Dal 6 novembre 2014, quando venne firmato il protocollo d’intesa che doveva servire a riconvertire la Raffineria di Gela e a superare la stagnazione economica della città, sono passati poco più di due anni. E al consiglio comunale di ieri è tornata a vedersi una scena che in questo lasso di tempo si è riproposta più volte: un nutrito gruppo di lavoratori dell’indotto ha presidiato l’aula consiliare. I lavori sono stati di conseguenza sospesi.

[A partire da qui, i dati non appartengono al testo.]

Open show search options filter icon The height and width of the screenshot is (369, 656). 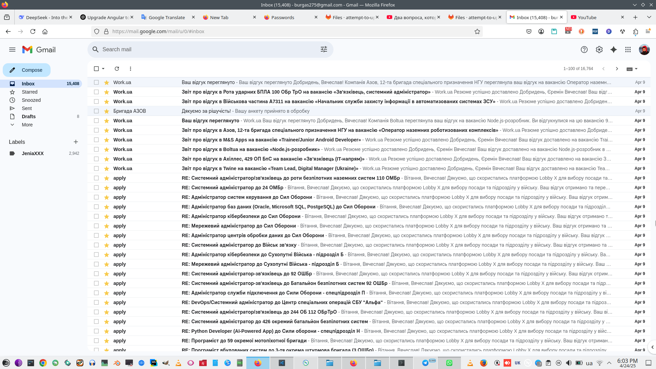coord(324,50)
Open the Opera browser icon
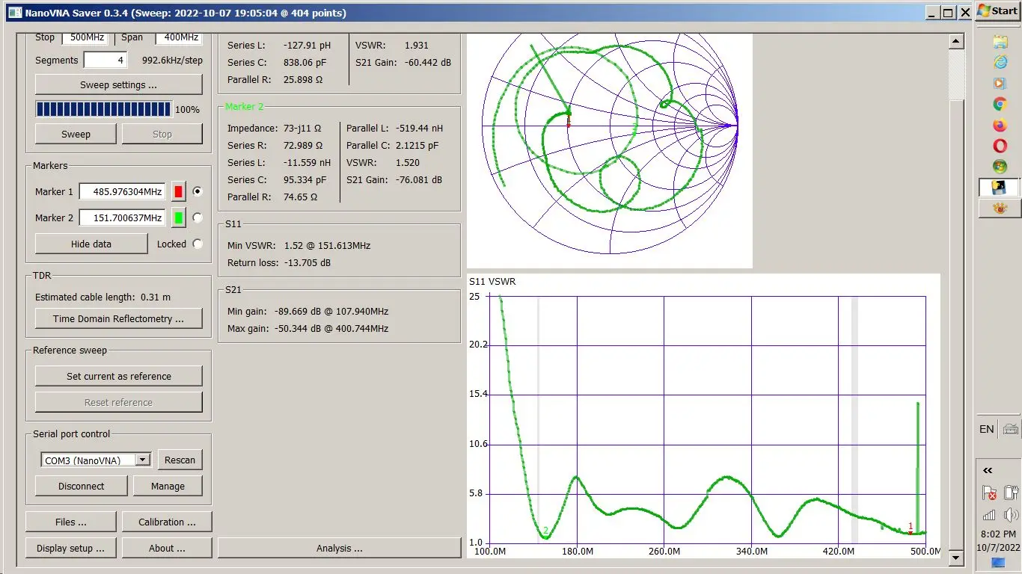This screenshot has height=574, width=1022. tap(999, 146)
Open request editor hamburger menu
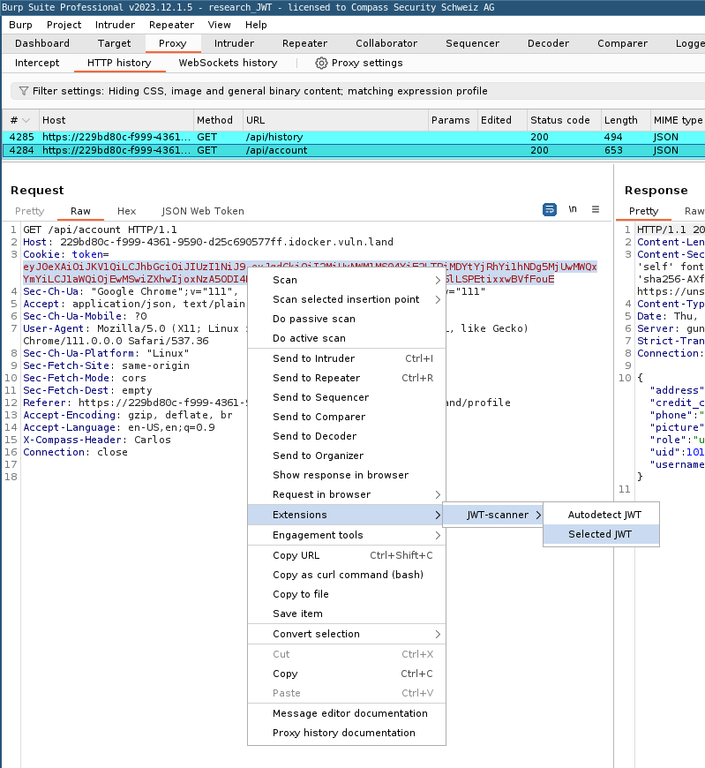Screen dimensions: 705x768 (x=596, y=209)
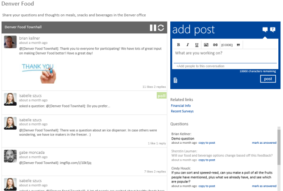Mark Brian Kellner's Demo question as answered
Viewport: 283px width, 191px height.
[x=264, y=143]
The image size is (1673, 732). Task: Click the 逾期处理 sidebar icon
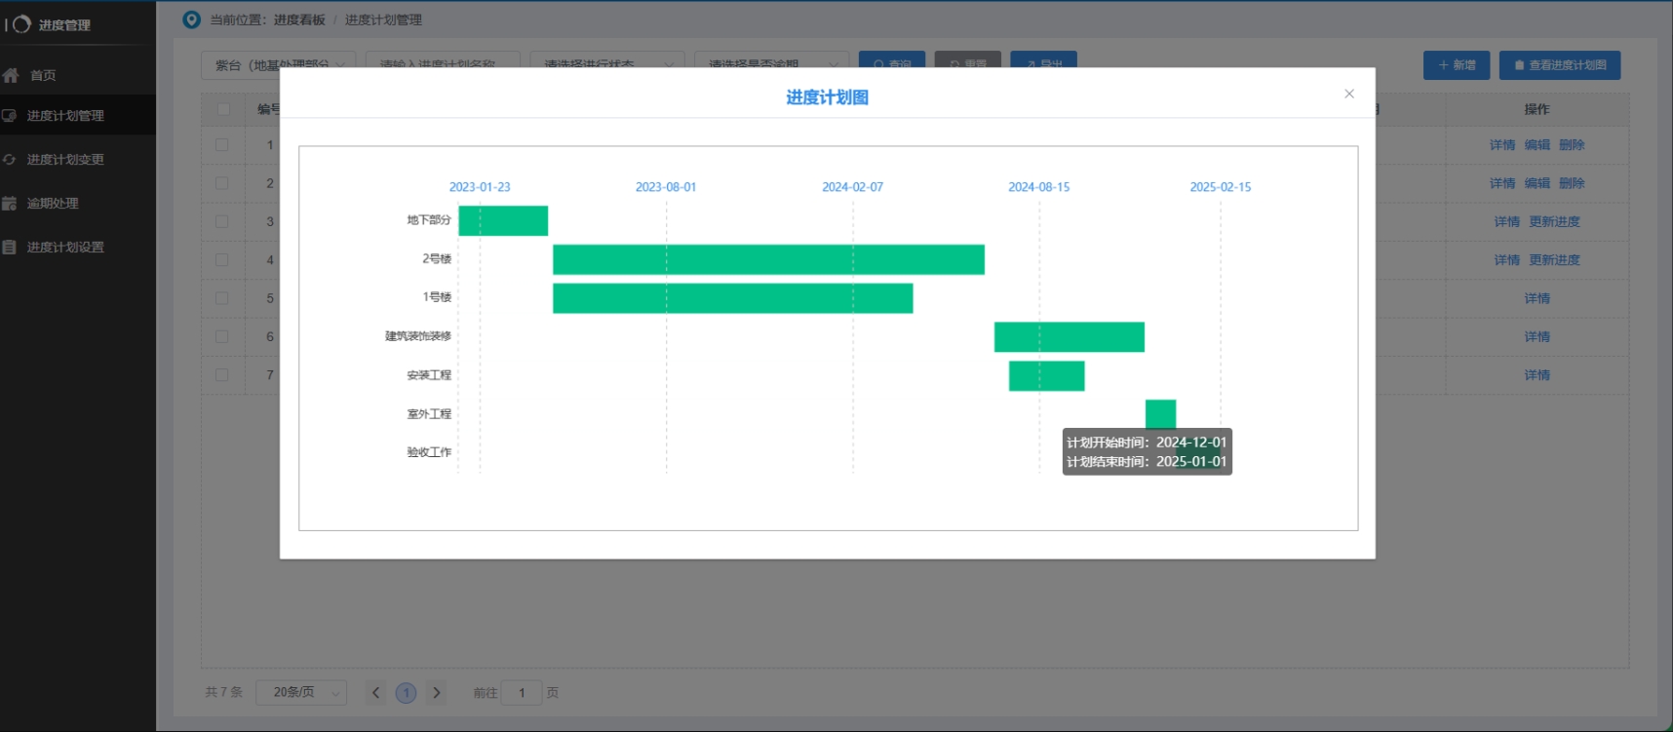click(x=10, y=203)
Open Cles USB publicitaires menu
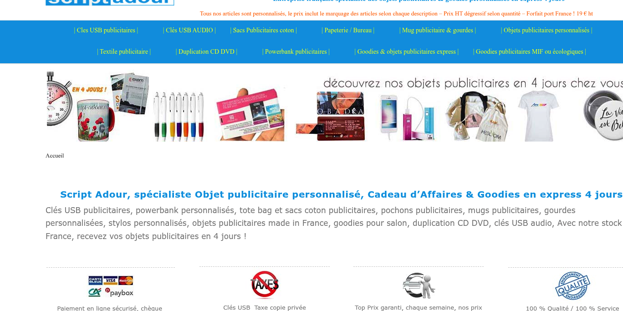 106,31
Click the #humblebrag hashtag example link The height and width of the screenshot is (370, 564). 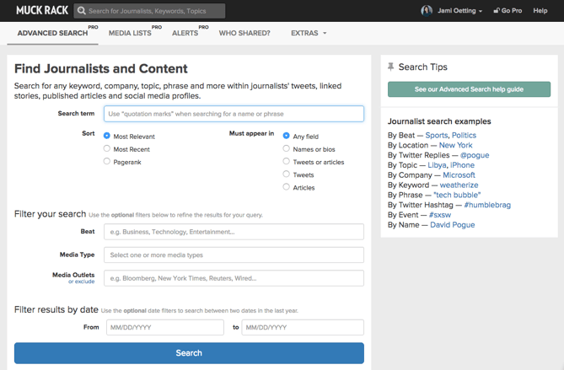(x=487, y=205)
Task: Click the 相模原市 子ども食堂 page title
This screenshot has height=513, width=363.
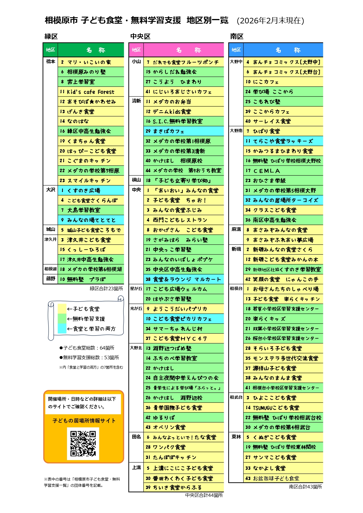Action: [136, 20]
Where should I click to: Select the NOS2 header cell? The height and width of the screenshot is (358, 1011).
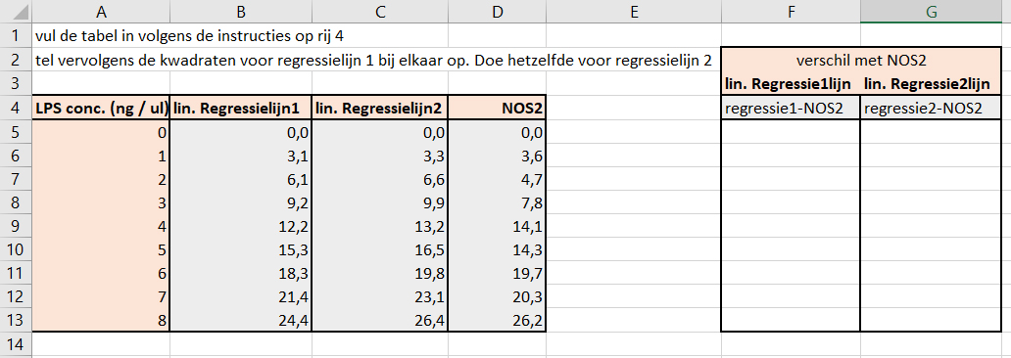click(x=498, y=109)
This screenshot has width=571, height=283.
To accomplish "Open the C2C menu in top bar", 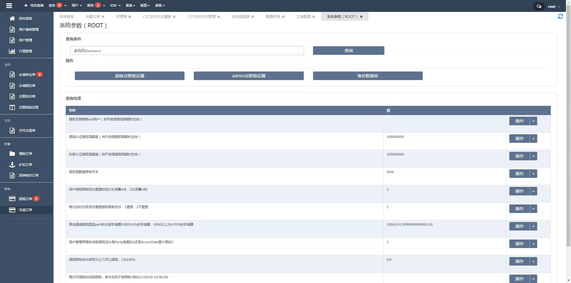I will coord(115,5).
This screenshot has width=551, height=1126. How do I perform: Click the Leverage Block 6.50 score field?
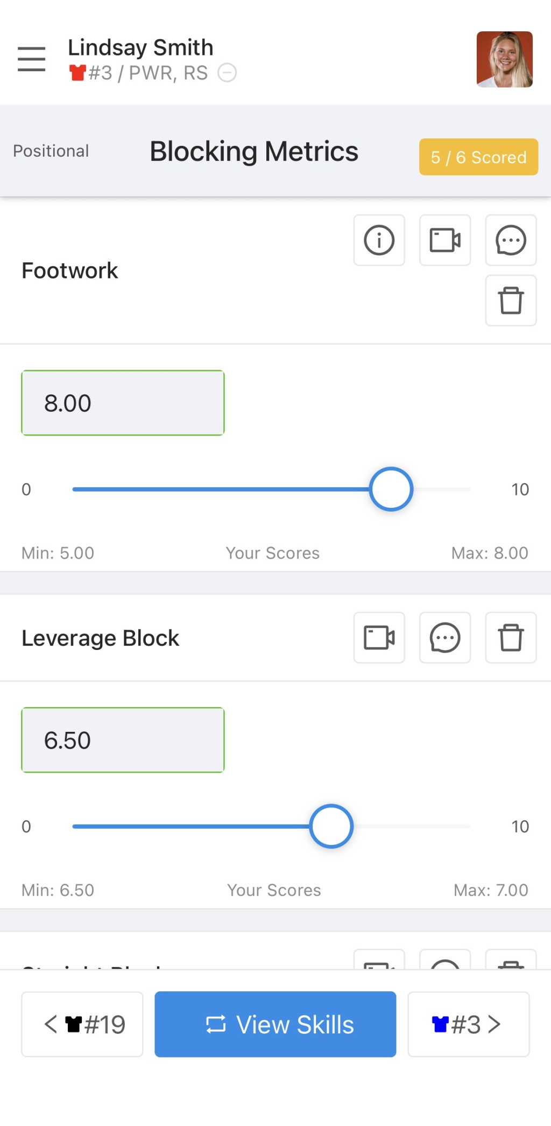[123, 740]
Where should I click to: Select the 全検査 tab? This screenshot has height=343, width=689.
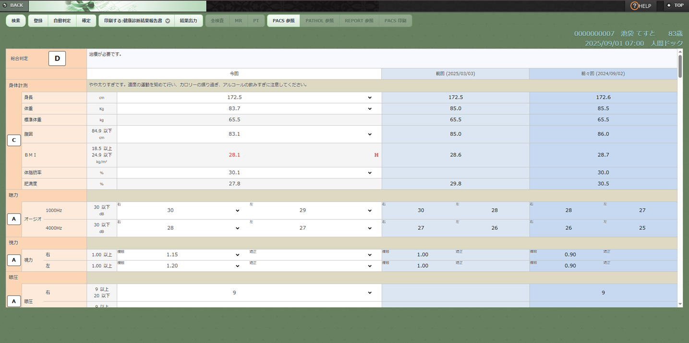pos(217,21)

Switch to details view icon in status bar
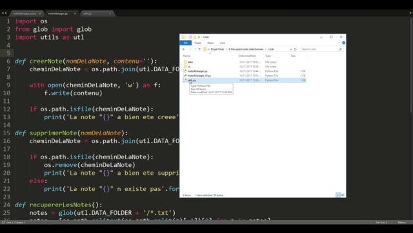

Gli ex operai gelesi, quelli che sono rimasti e nel frattempo non sono riusciti a trovare trasferte lavorative in giro per l’Europa come capitato ad alcuni colleghi, hanno preso la parola per denunciare la condotta di Enimed, la consociata Eni che si occupa di ricerca ed estrazione di idrocarburi. Secondo gli accordi firmati a Roma due anni fa, Enimed a Gela avrebbe dovuto assorbire «382 risorse dirette», di cui «cento saranno utilizzate per progetti Enimed in Sicilia, 20 nel Centro Competenza di Gela e 262 per attività worldwide». Queste le promesse del 2014.
Ad oggi però, a fronte degli oltre duemila dipendenti del diretto e dell’indotto espulsi per la chiusura dello stabilimento, hanno trovato occupazione solo poche centinaia di unità. In più, a sentire gli operai, anche le imprese appaltatrici di Enimed si rivolgerebbero a manodopera esterna. Il sindaco Domenico Messinese ha provato a rassicurare gli animi. «I controlli li facciamo – ha detto – adesso valuteremo se le vostre accuse sono effettive. Abbiamo più volte scritto ufficialmente per avere un incontro con il premier Matteo Renzi».
Un altro punto controverso, sul quale puntavano soprattutto i sindacati specie del settore edile e metalmeccanico, era la costruzione della piattaforma petrolifera Prezioso K all’interno del progetto offshore ibleo. Ma alla fine Eni ha deciso di non realizzare la piattaforma, anche se la multinazionale continua a rassicurare sulla realizzazione degli impianti a gas. Ora i sindacati chiedono spiegazioni sul destino dei soldi risparmiati dalla mancata costruzione di Prezioso K, che ammonterebbero a circa mezzo miliardo di euro. La proposta sindacale è di spenderli in altri progetti sempre nel territorio di Gela.
Per questo motivo il consiglio di fabbrica e i sindacati confederali dei chimici e dell’energia, che lamentano ritardi anche nella costruzione della Green Refinery, si sono riuniti ieri mattina per deliberare un pacchetto di ore di sciopero da attuare se l’Eni non accetterà il confronto sugli assetti organizzativi e sul rispetto del protocollo d’intesa. La multinazionale dal canto suo ribadisce di essere in regola con i tempi annunciati e attende di conoscere il documento rivendicativo dei sindacati.